Trishna Chakraborty, Erfan Shayegani, Zikui Cai, Nael Abu-Ghazaleh, M. Salman Asif, Yue Dong, Amit K. Roy-Chowdhury, Chengyu Song
TL;DR
This work investigates cross-modality safety alignment for vision-language models by evaluating textual unlearning as a scalable defense. By updating only the LLM in a VLM, textual unlearning significantly reduces harmful outputs across text-only and vision-text attacks while preserving normal functionality, achieving ASR below $8\%$ and sometimes near $2\%$, and doing so with roughly one-sixth of the computational cost of multimodal defenses. The study compares textual unlearning, multimodal unlearning, and multimodal SFT across diverse datasets, finding that textual unlearning often outperforms or matches alternatives while being far more efficient; dataset harm coverage in the textual domain appears pivotal for cross-modality generalization. These findings suggest a practical, scalable path for safer multi-modal systems, emphasizing harm coverage and computational efficiency, and highlighting the need to explore larger models and additional modalities in future work.
Abstract
Recent studies reveal that integrating new modalities into Large Language Models (LLMs), such as Vision-Language Models (VLMs), creates a new attack surface that bypasses existing safety training techniques like Supervised Fine-tuning (SFT) and Reinforcement Learning with Human Feedback (RLHF).

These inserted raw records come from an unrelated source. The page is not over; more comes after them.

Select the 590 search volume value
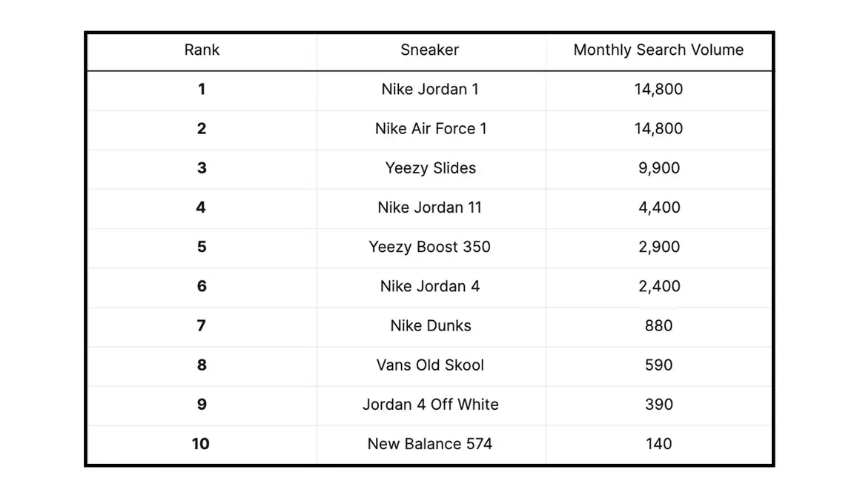This screenshot has height=498, width=860. point(658,365)
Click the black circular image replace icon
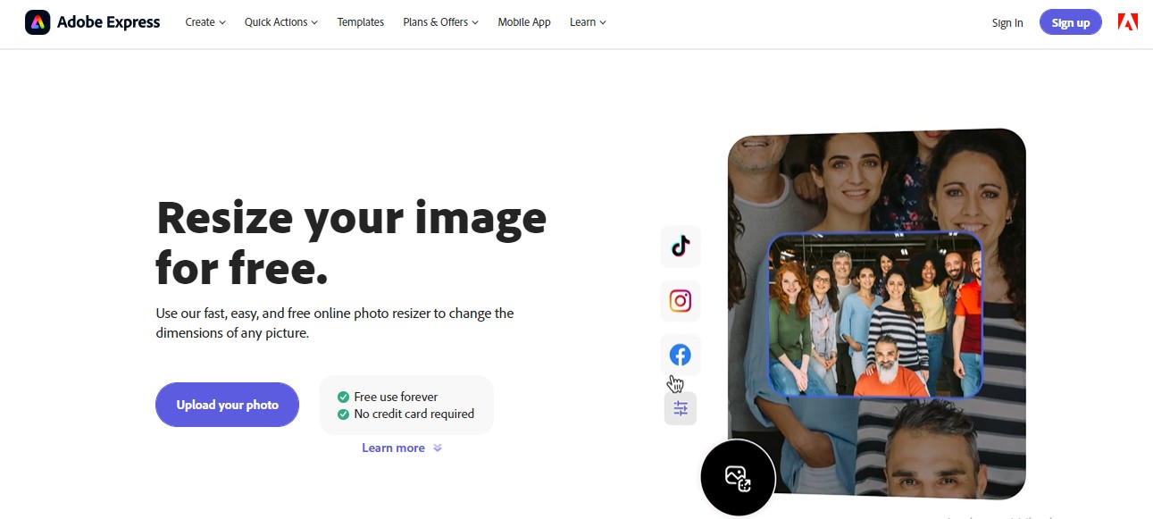The height and width of the screenshot is (519, 1153). tap(738, 477)
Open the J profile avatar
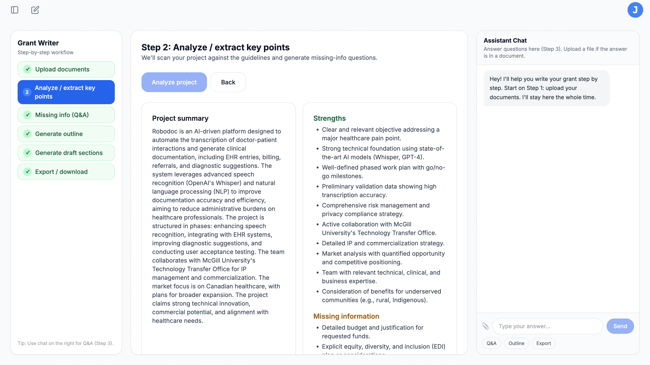 [635, 10]
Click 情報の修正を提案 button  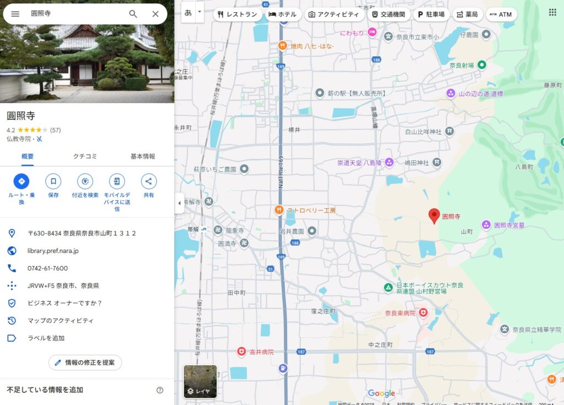coord(85,363)
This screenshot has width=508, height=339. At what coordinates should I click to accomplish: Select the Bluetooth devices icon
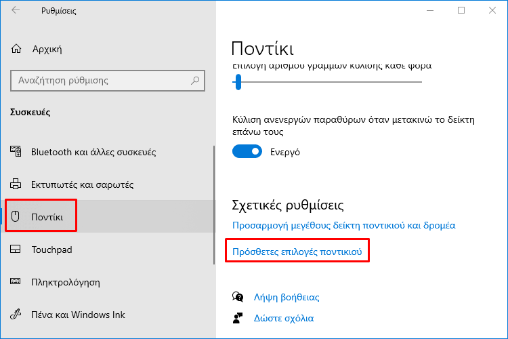[16, 151]
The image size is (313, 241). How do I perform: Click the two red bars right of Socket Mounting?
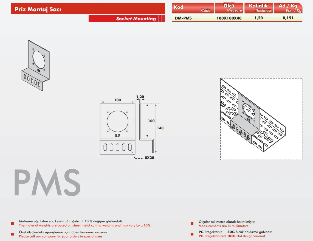pyautogui.click(x=162, y=19)

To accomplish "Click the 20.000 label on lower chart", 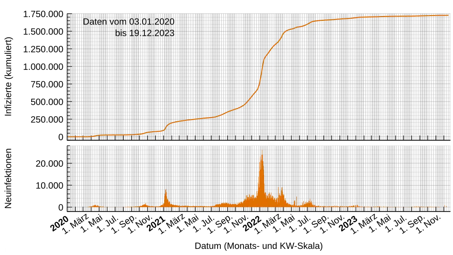I will pyautogui.click(x=50, y=164).
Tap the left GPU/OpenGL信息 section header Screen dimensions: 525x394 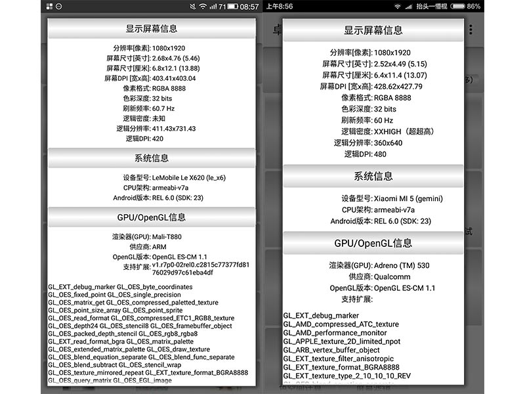tap(152, 217)
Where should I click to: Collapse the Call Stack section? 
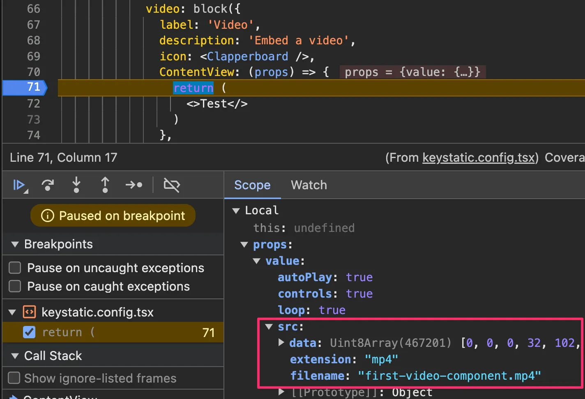(x=15, y=356)

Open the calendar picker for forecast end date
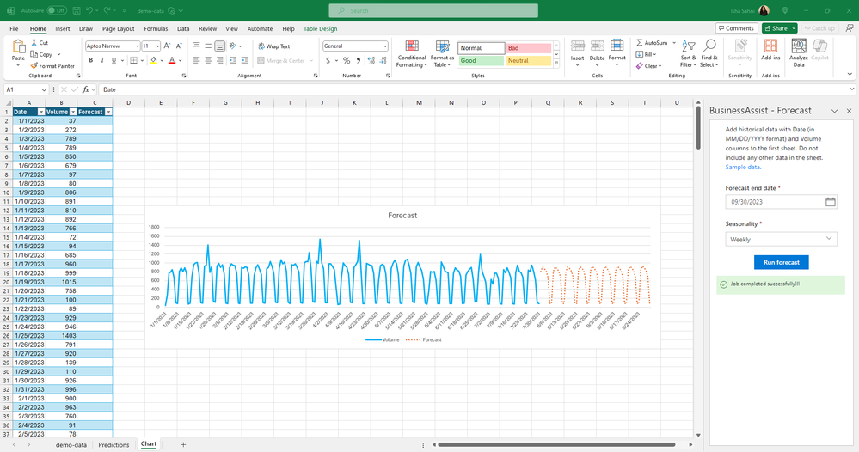point(831,202)
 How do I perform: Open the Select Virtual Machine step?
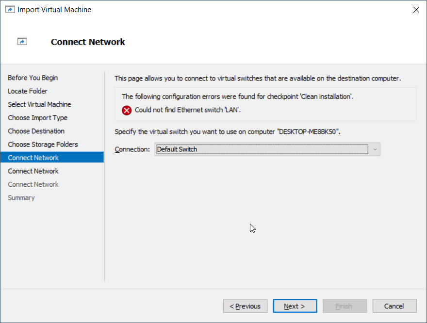(39, 104)
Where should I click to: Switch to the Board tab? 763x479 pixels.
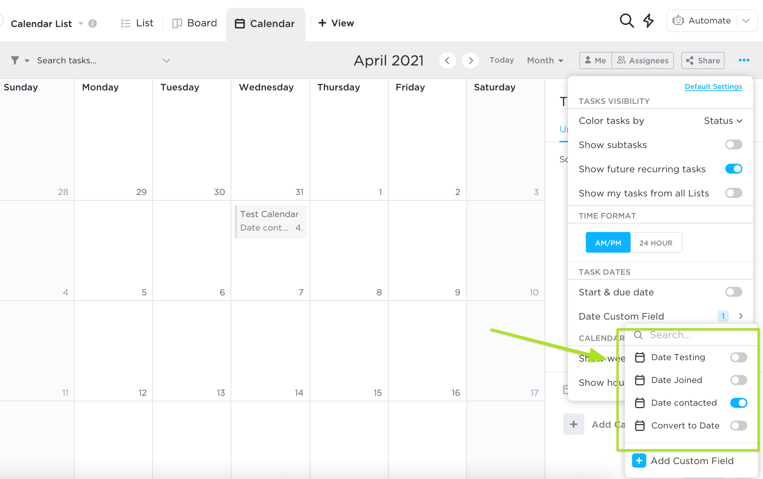(195, 23)
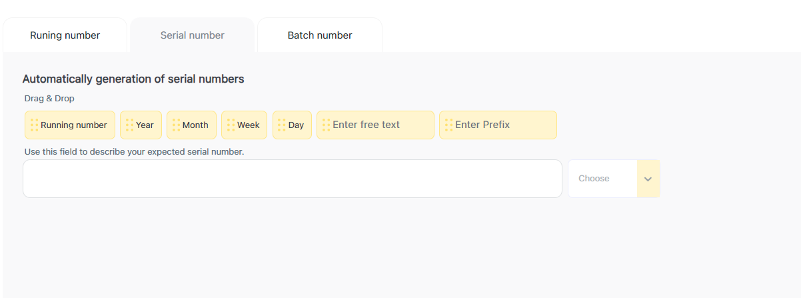The image size is (801, 298).
Task: Select the Year chip
Action: pyautogui.click(x=145, y=125)
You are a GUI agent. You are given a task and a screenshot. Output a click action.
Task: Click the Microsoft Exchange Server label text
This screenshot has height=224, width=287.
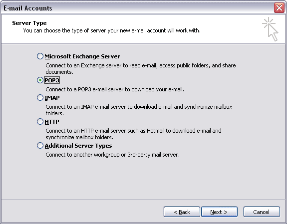82,56
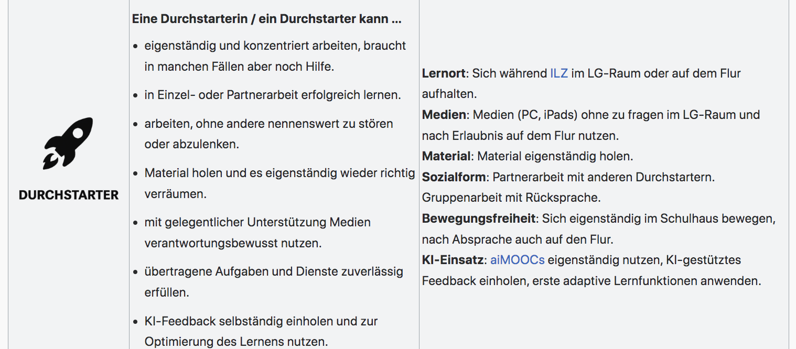796x349 pixels.
Task: Click the bullet 'arbeiten, ohne andere nennenswert zu stören'
Action: pos(268,124)
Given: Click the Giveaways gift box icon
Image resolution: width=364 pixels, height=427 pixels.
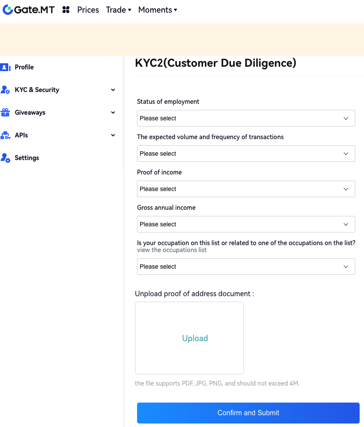Looking at the screenshot, I should (5, 113).
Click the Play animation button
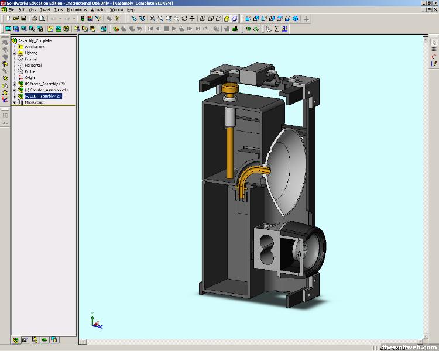 (174, 28)
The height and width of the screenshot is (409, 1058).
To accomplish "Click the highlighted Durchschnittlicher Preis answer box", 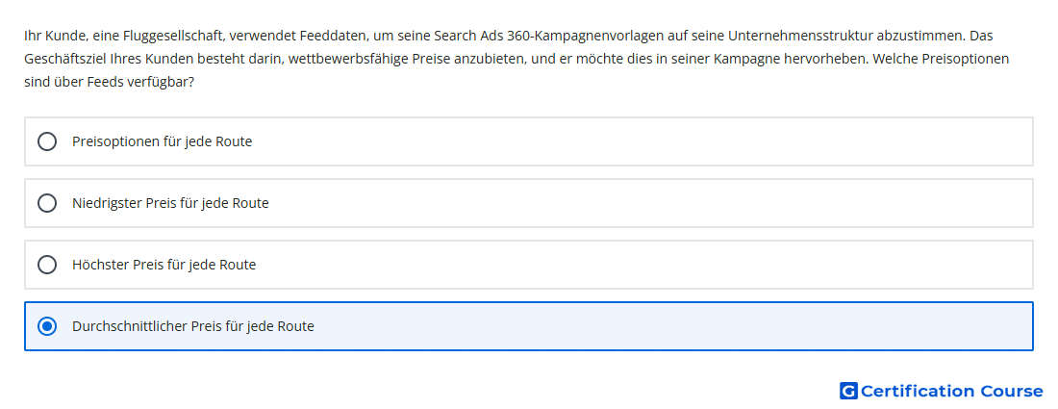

While further SFT and RLHF-based safety training can be conducted in multi-modal settings, collecting multi-modal training datasets poses a significant challenge. Inspired by the structural design of recent multi-modal models, where, regardless of the combination of input modalities, all inputs are ultimately fused into the language space, we aim to explore whether unlearning solely in the textual domain can be effective for cross-modality safety alignment. Our evaluation across six datasets empirically demonstrates the transferability -- textual unlearning in VLMs significantly reduces the Attack Success Rate (ASR) to less than 8\% and in some cases, even as low as nearly 2\% for both text-based and vision-text-based attacks, alongside preserving the utility. Moreover, our experiments show that unlearning with a multi-modal dataset offers no potential benefits but incurs significantly increased computational demands, possibly up to 6 times higher.